Fear of the dinosaur
I am really scared of a T-Rex. And when I say that i’m not talking about the 30 foot giant dino that scared the living crap out of those poor kids in the original Jurassic park film, but the little grey one that pops up in Chrome, when you don’t have an internet connection. Because that means that I am “Offline”. And these days “Offline” equals being lost at sea, or stuck in a cave, or stranded on one of the moons of Uranus. Or worse: Being stuck in a cave at the bottom of the sea on one of the moons of Uranus. You catch my drift: Being offline is bad.
Beyond the Blackberry: Offline is bad
Why is this? I vividly remember a time where 95% of my day was spent “offline”. Only when I would need to get “on the internet” would I use a little box that made screechy noises to temporarily connect my wonky PC to the world wide web. These days a computer without an internet connection is about as useful as can of window defroster in the Sahara.
It all changed when we got the first smartphones with a permanent connection. Those “Blackberry’s” in the hands of avidly tapping CEO’s would give them the infinite power to be connected all the time, everywhere. It was cool! That meant you could spam them 24/7 with useless questions like “When do I get a raise” knowing that would help to get a rise of of them (Hah).
But somewhere along the line this all changed and we needed to be connected all the time, first so we could be pinged and dinged 24/7, then because we had a massive case of FOMO (fear of missing out) and next because all of our data and our applications were in the could. No pipe? No Party.

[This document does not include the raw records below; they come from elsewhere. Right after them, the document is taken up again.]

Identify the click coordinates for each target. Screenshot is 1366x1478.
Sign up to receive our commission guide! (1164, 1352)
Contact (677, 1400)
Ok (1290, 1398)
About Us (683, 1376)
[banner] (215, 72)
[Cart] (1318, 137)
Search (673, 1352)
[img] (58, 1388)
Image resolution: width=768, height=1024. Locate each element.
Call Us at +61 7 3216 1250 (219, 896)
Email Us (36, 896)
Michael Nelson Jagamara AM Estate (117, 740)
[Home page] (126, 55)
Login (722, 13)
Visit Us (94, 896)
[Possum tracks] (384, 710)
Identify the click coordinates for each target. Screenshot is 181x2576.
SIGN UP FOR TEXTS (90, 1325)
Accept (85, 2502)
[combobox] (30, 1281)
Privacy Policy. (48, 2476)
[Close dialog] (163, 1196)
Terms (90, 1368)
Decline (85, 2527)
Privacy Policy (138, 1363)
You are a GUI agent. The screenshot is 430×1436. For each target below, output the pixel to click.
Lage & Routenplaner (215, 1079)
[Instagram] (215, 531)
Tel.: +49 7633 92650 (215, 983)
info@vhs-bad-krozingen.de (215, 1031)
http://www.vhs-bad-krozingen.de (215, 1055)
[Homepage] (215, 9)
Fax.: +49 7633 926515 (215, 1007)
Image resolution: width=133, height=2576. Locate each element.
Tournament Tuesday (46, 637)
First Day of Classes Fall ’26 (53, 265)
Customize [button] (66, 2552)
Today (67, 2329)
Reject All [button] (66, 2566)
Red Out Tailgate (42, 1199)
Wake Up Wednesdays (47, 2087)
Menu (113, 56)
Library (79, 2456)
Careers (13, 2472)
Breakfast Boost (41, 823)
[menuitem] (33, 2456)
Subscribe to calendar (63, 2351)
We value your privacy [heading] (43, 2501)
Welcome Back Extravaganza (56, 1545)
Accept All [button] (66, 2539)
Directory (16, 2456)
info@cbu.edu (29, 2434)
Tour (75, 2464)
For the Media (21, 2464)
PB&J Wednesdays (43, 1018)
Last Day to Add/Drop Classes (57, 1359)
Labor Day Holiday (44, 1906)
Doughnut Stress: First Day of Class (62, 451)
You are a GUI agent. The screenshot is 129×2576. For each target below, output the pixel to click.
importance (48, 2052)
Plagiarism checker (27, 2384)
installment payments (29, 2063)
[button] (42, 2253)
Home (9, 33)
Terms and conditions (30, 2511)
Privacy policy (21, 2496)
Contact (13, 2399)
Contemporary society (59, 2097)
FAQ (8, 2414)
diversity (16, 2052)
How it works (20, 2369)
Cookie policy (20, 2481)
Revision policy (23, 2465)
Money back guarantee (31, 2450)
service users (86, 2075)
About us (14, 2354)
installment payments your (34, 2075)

The cloud is a blessing in disguise. Sure: our data was safe from failing hard drives and homework devouring K9’s, but we need a permanent pipe to get to them. That’s ok, bandwidth is cheap and connections are ubiquitous, but not omnipresent. Commuting by Train from Brussels does mean that at times the 4g connectivity on my phone is spotty and at some points cuts out altogether. Very annoying when you are in the middle of a cloud based session and not reliable at all. But instead of fearing those moments I’ve begun to embrace them.
I’ve found out “Offline” is great time to blog, to tinker with video’s. To edit down Audio file or to meticulously murder and decimate any mails that are hanging around in my inbox.
The luxury of begin without a connection
There is an incredible luxury about being offline because all the distractions you might encounter go away. No more pings, dings and doodah’s from Facebook or Whatsapp. No more side-quests to hunt down a life-sized My little pony on amazon. No silly youtube cat video’s that eat hours of your time. No more emails that drop into your inbox right when you are in the middle writing up a killer reply to the previous mails. Just … you, your keyboard and your computer. The virtual doors to your man (or woman) cave a closed, the doorbell is unplugged and you get to soak in the digital bubblebath of your own creativity (or focus) without being disturbed.
I’ve found out “Offline” is great time to blog, to tinker with video’s. To edit down Audio file or to meticulously murder and decimate any mails that are hanging around in my inbox. The sweet 90 minutes of Downtime I get as I zoom through the Belgian spotty cellphone-covered countryside are actually the most productive ones of my day.
Make the tech work
Sure I have to make sure the tech works. That means most of my services and clients need to able to ‘handle’ offline. Syncing to your local drive is a great option. Apps like Onedrive, Onenote, Outlook, Dropbox all have the ability to ‘work offline’ and push/pull incremental changes once the packets from the inter-webs return. Not every app or service support that. But think about it. If you NEED constant connectivity to do that one key thing you need to do, you are very vulnerable should the handy workmen decide to accidentally rip up your internet connection while doing some digging.
Are you a constantly connected cloud-crackwhore that cannot live without a public IP or a 4bar wireless signal ?
Enjoy the silence
So here is my question: How much CAN you still DO offline? Are you a constantly connected cloud-crackwhore that cannot live without a public IP or a 4bar wireless signal ? Are your workflows so tied into the cloud that without them the only think you are good at is grunting like a gorilla as you wave your useless smartphone around ? I’m dying to know. You can tell me all about it, when I get back online.